Court of Criminal Appeals of Texas
Jan 16, 1929
13 S.W.2d 112 (Tex. Crim. App. 1929)

Opinion

No. 12155.

Delivered January 16, 1929.

1. — Transporting Intoxicating Liquor — Evidence — Declaration of Co-Conspirator — Properly Received.

Where an agreement to sell and deliver whisky to one Combes made by appellant and the delivery of game in pursuance of said agreement by a boy, acting with and for appellant, was shown, the conversation of the boy had with the purchaser of the whisky when it was delivered by him was properly admitted in evidence.

2. — Same — Continued.

It is well settled that "proof of what was said and done by any of the conspirators pending the conspiracy and in furtherance of the common design is admissible against the one on trial, though said or done in his absence." See Branch's P. C., Sec. 694; Taylor v. State, 3 Tex.Crim. App. 200.

3. — Same — Bill of Exception — Qualification of Court — Must be Excepted to.

Where a qualification of a bill of exception is made by the trial court, if appellant is not satisfied with such qualification he must except to same, and his exception must be verified by the court, over the signature of the court, or the bill will be considered as qualified. See Peasley v. State, 102 Tex. Crim. 492.

4. — Same — Practice on Appeal — Matters Dehors the Record — Not Permissible.

In this case many letters have been received addressed to members of the court, as well as ex parte affidavits, all purporting to give facts not shown in the trial court record. This is a reviewing court only, our duties being to construe the issues of law, as properly made in the lower court, uninfluenced by popular clamor and undeterred by fear of outside influence, and any attempt to influence the action of this court by bringing before it matters dehors the record is highly improper.

Appeal from the District Court of Potter County. Tried below before the Hon. Henry S. Bishop, Judge.

Appeal from a conviction for transporting intoxicating liquor; penalty, two years in the penitentiary.

The opinion states the case.

No brief filed for appellant.

A. A. Dawson of Canton, State's Attorney, for the State.


The indictment is in two counts, the first charging the unlawful possession for the purpose of sale of intoxicating, liquors, and the second the unlawful transportation of intoxicating liquors. The conviction was on the second count with a penalty of two years in the penitentiary.

No brief is on file and only one bill of exception appears in the record. The State without objection proved an agreement for the sale of whiskey from appellant to one Combes. Afterwards whiskey was delivered to Combes by a boy claimed to be for appellant. The conversation occurring between this boy and witness Combes is made the subject of the said bill of exception and is as follows:

"I asked him where Williams was and he asked me what I wanted and I told him that I wanted a half gallon of whiskey and he said, I can get that for you, and he told me at the same time that he was working with Williams — not for Williams but with Williams. I asked him the price.
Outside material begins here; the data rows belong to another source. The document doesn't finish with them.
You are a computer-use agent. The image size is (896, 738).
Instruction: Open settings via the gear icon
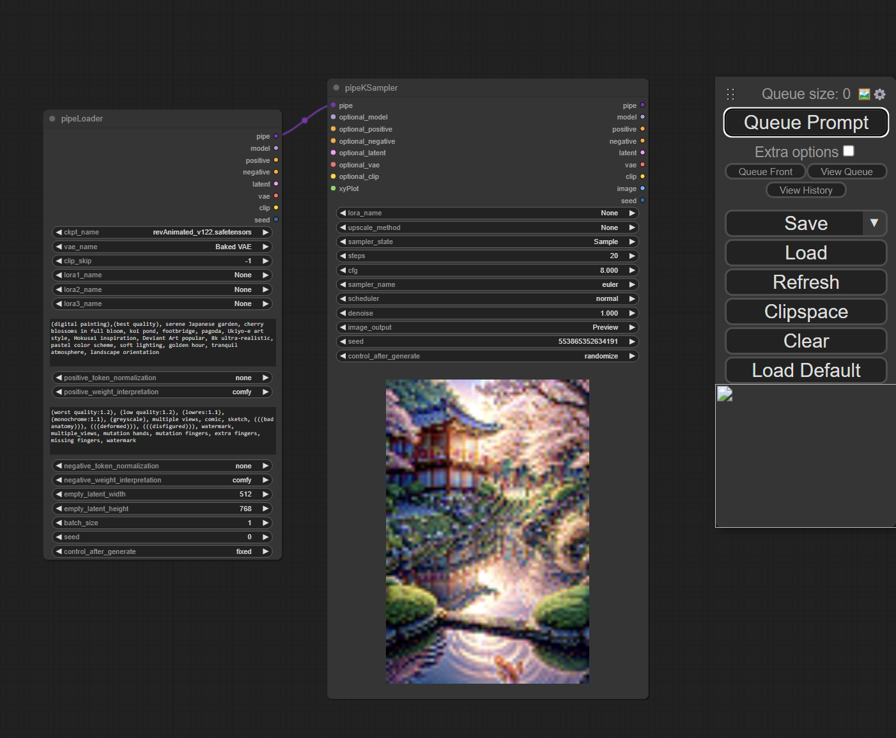880,94
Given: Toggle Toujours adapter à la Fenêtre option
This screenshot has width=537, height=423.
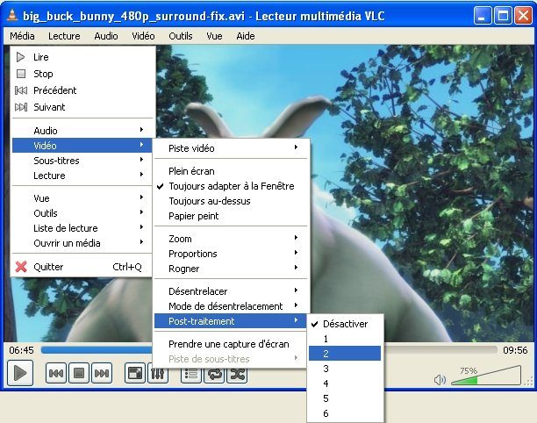Looking at the screenshot, I should coord(231,186).
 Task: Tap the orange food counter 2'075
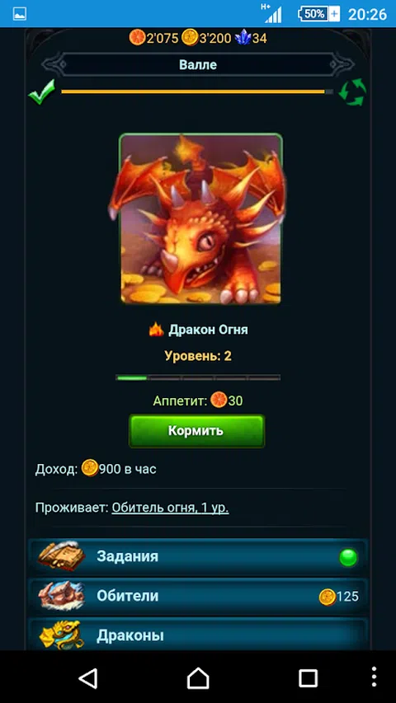pos(154,38)
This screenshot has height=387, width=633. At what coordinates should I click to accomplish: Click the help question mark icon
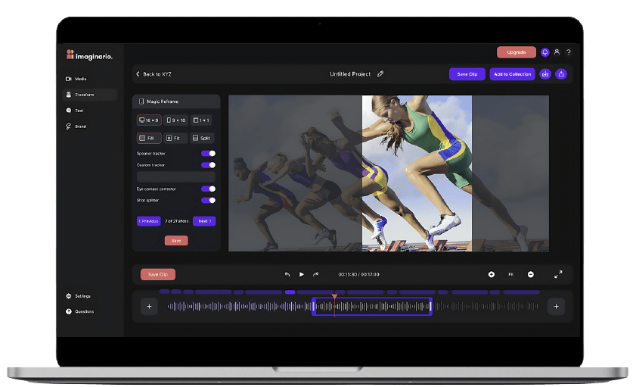(569, 52)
I paid him $5.00 for the half gallon of whiskey. * * * Mr. Williams was not present at the time of this conversation. * * *"

This was objected to as immaterial, irrelevant, incompetent and hearsay. The bill is insufficient to show its immateriality and incompetency. We find a qualification of the Court to the bill in part in the following language:

"All the evidence clearly showed this boy was agent of defendant in delivering the pint of whiskey and co-conspirators in selling it."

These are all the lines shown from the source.